The video, which runs for 1 minute and 30 seconds, follows six children that face different prejudice and hurdles in pursuing their Olympic dreams.
“The video comes from the truth that the entire training process of Olympic athletes is equivalent to overcoming diverse stereotypes,” P&G Korea said in a statement. “The video also shows that some athletes have to go through obstacles that are not physically visible or those that are impossible to break through,” the statement added.
P&G said it got inspiration for the video from a number of Olympians including Michelle Kwan, a former figure skater representing the United States, Zahra Lari, an Emirati figure skater and Mathilde Petitjean from Togo, the first Olympic cross-country skier representing a West African country.
“A lot of people are still surprised at the fact that Africans ski,” Petitjean said.
“I wish for a society where people don’t judge things by how they look on the outside. I started to ski out of pure enthusiasm and I want to keep skiing in order to achieve my dream,” Petitjean added.
The video is being broadcast in more than 20 countries and is uploaded on P&G’s official YouTube channel.
P&G started sponsoring the Olympics in 2010 at the Vancouver Winter Olympics when it signed a partnership with the United States Olympics Committee.
It also signed a 10-year partnership with the IOC as a worldwide Olympic partner until 2020.
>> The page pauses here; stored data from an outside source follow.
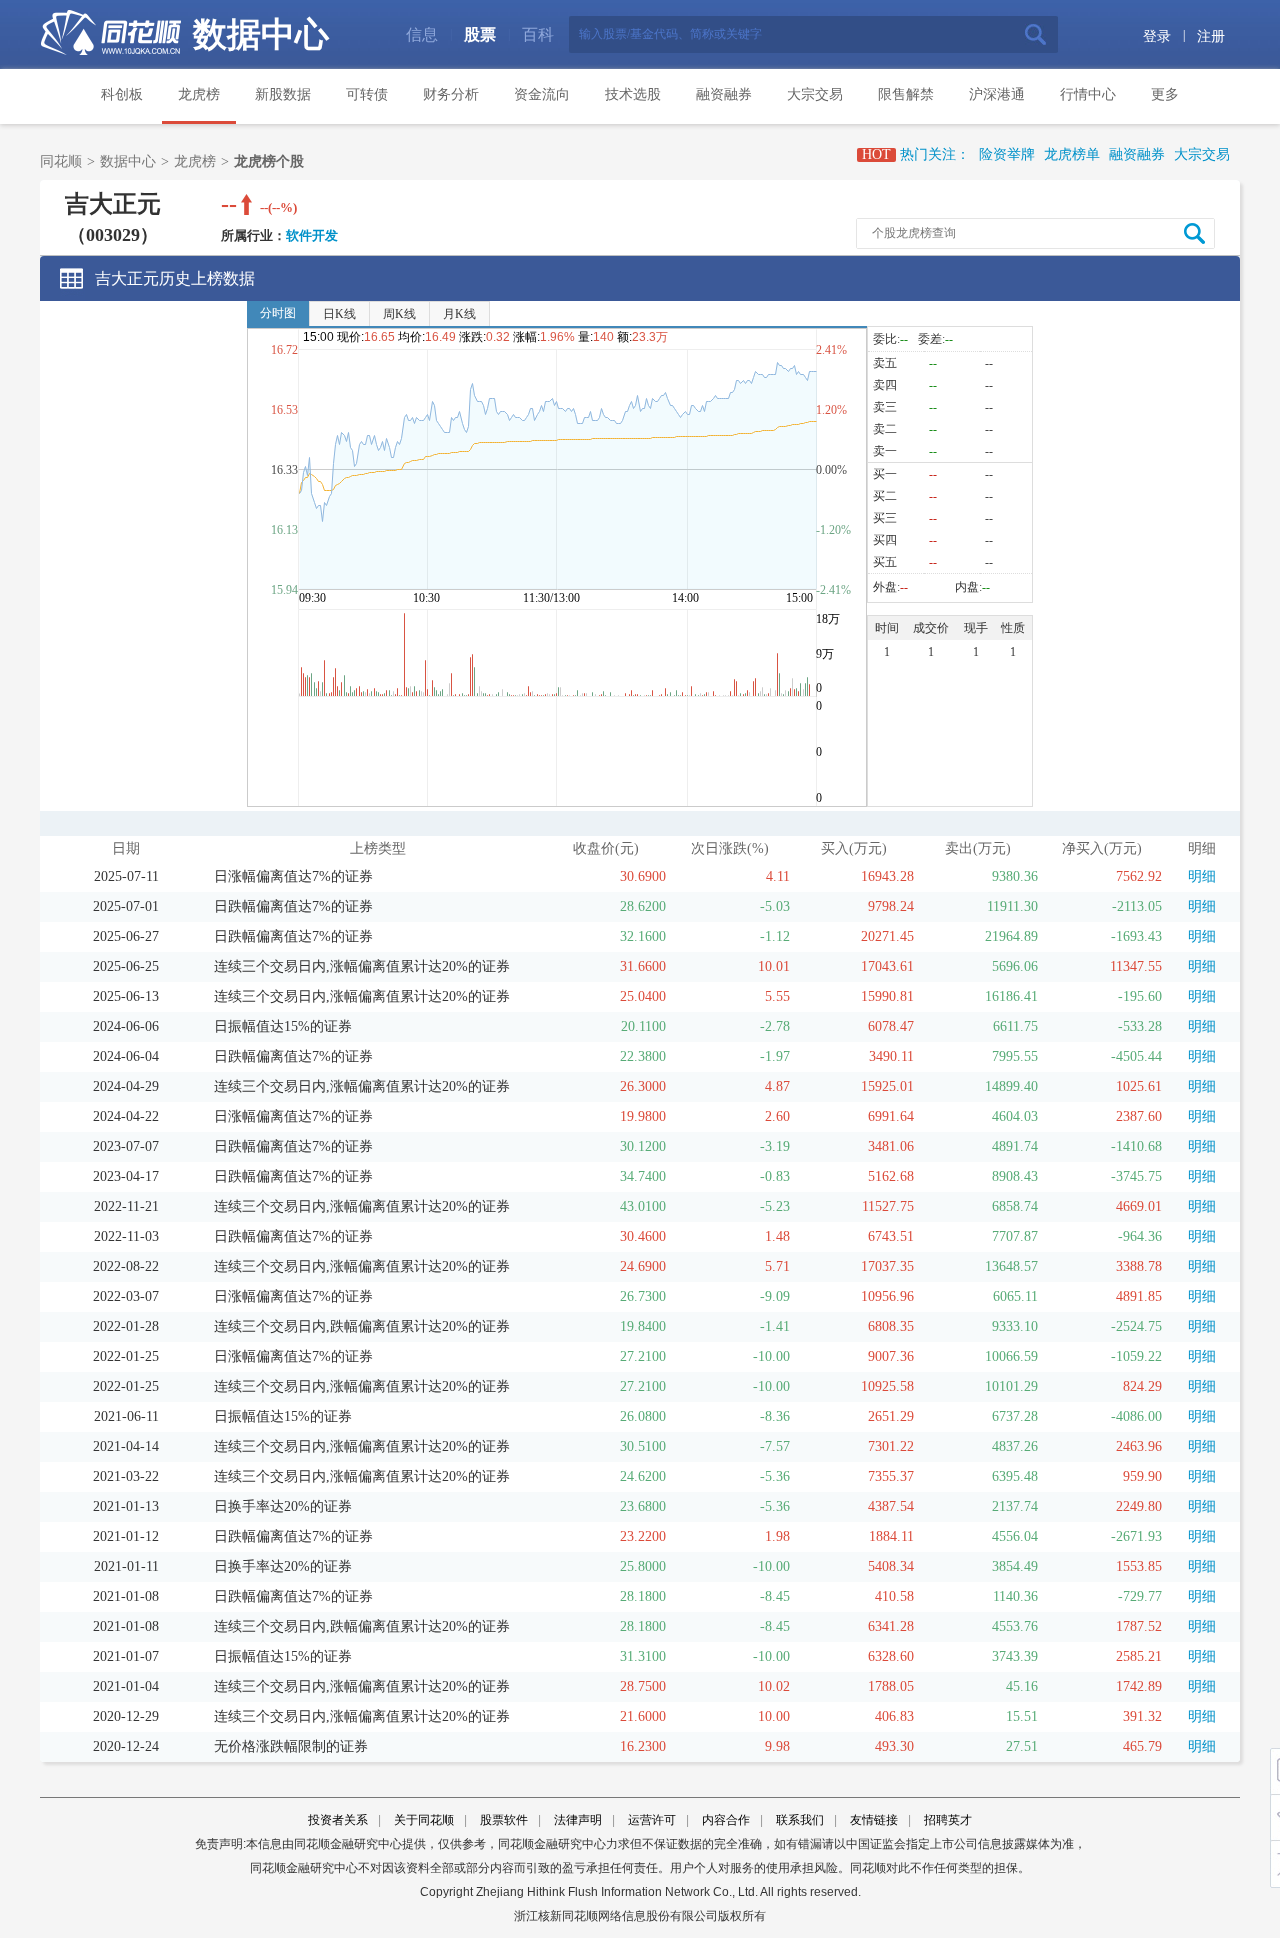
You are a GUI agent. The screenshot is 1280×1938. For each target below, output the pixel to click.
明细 (1202, 876)
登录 (1157, 36)
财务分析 (451, 94)
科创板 (122, 94)
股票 (480, 34)
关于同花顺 (424, 1820)
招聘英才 (948, 1820)
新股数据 (283, 94)
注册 (1211, 36)
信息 (422, 34)
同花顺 (61, 161)
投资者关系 (338, 1820)
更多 (1165, 94)
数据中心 (261, 34)
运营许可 (652, 1820)
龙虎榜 (199, 94)
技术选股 (633, 94)
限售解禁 (906, 94)
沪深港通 (997, 94)
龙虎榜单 (1072, 154)
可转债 (367, 94)
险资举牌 (1007, 154)
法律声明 (578, 1820)
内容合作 (726, 1820)
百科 (538, 34)
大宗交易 (815, 94)
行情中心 (1088, 94)
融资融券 (724, 94)
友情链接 (874, 1820)
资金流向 (542, 94)
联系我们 (800, 1820)
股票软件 (504, 1820)
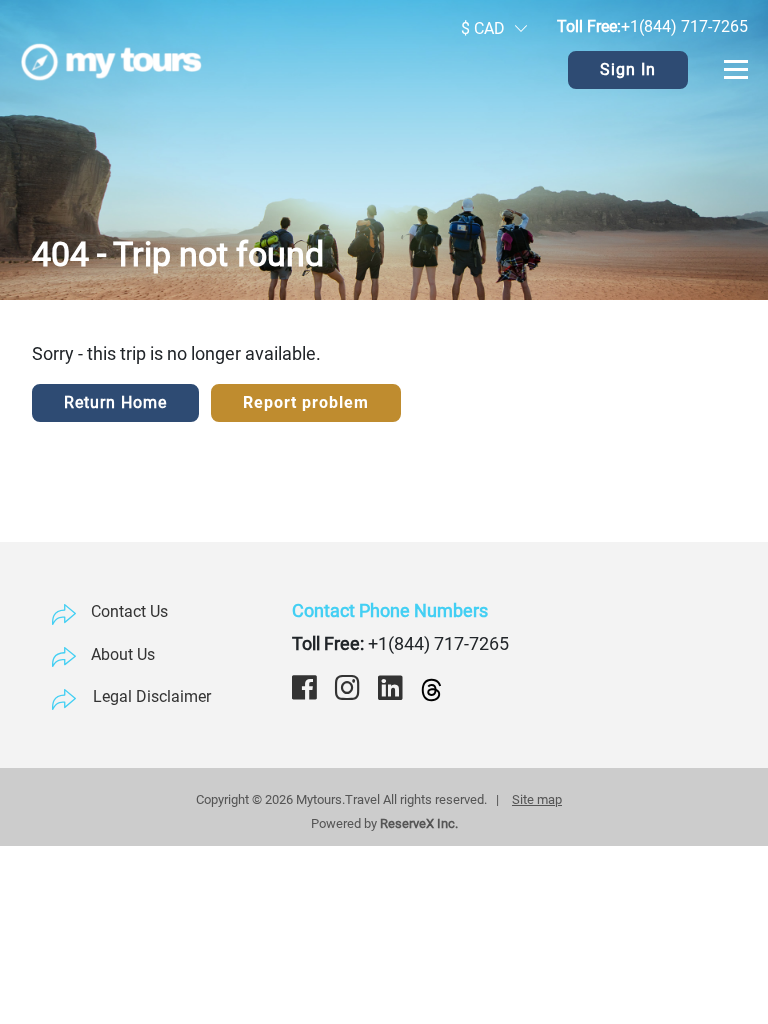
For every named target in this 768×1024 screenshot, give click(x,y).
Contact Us (129, 611)
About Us (123, 654)
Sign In (628, 69)
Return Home (115, 402)
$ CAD (483, 28)
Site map (537, 799)
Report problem (306, 402)
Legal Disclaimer (152, 696)
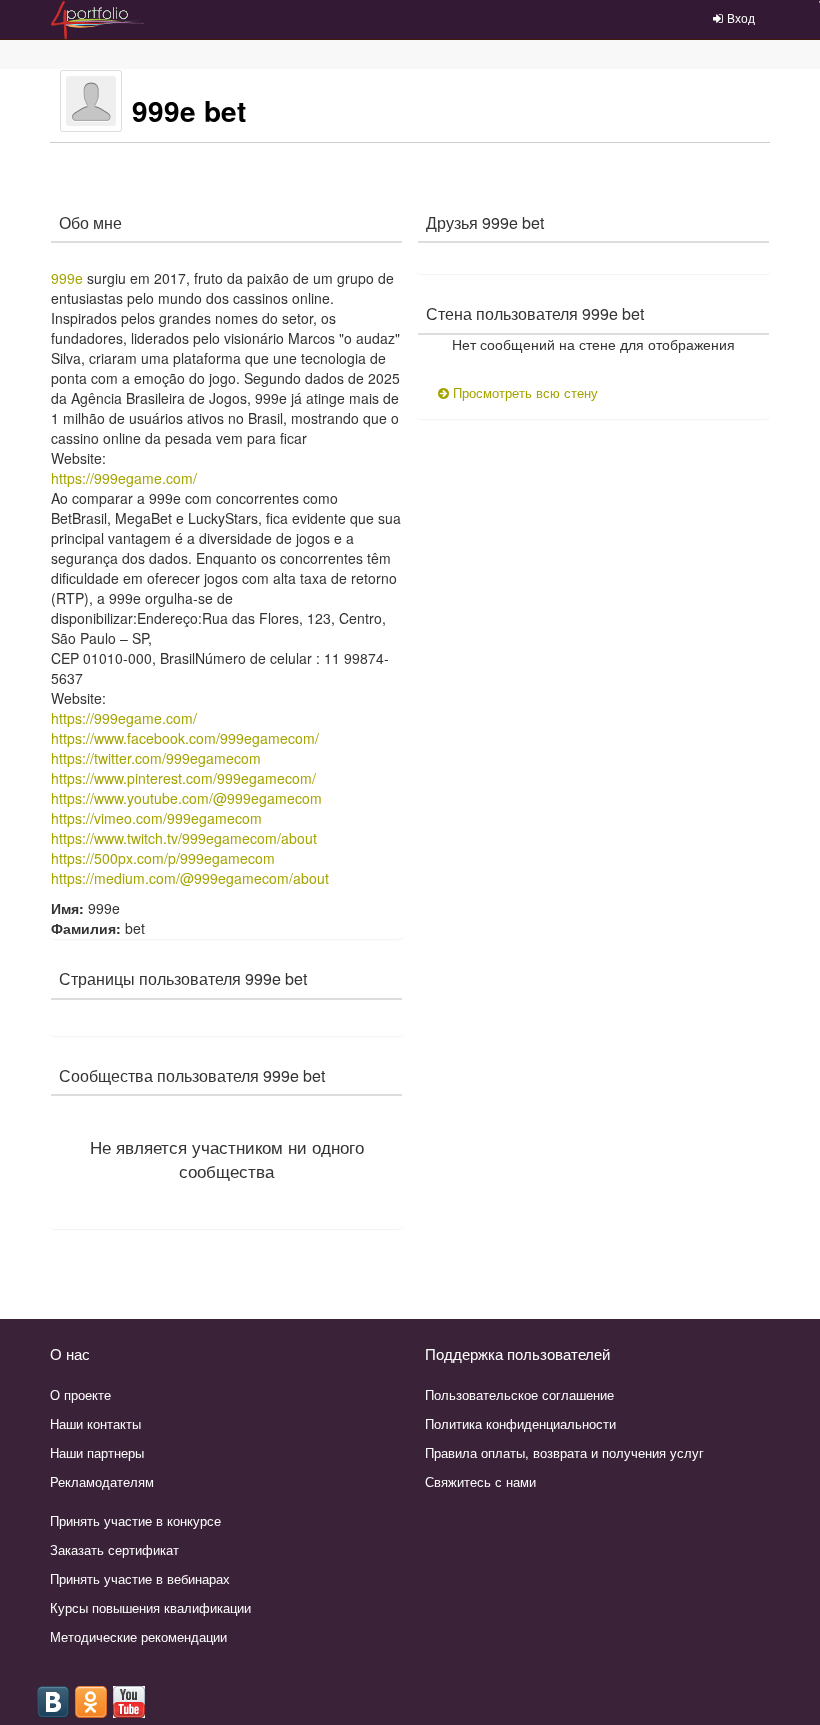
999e (67, 278)
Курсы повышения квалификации (150, 1607)
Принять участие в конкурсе (135, 1520)
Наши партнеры (97, 1452)
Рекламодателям (102, 1481)
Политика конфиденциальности (520, 1423)
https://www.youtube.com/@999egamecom (186, 798)
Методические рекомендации (138, 1636)
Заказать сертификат (114, 1549)
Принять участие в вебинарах (140, 1578)
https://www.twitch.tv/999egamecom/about (184, 838)
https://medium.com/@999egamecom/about (190, 878)
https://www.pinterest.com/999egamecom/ (183, 778)
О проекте (80, 1394)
Through the Thank You Mom campaign, P&G has been inviting mothers of all athletes participating in the Olympics to the games and sponsoring their accommodation and tickets.
This year, P&G Korea is sponsoring Lee Sang-hwa, Lee Seung-hoon and Park Seung-hi, all of whom are figure skaters, short track skater Choi Min-jeong, skeleton competitor Yun Sung-bin and the women’s ice hockey team.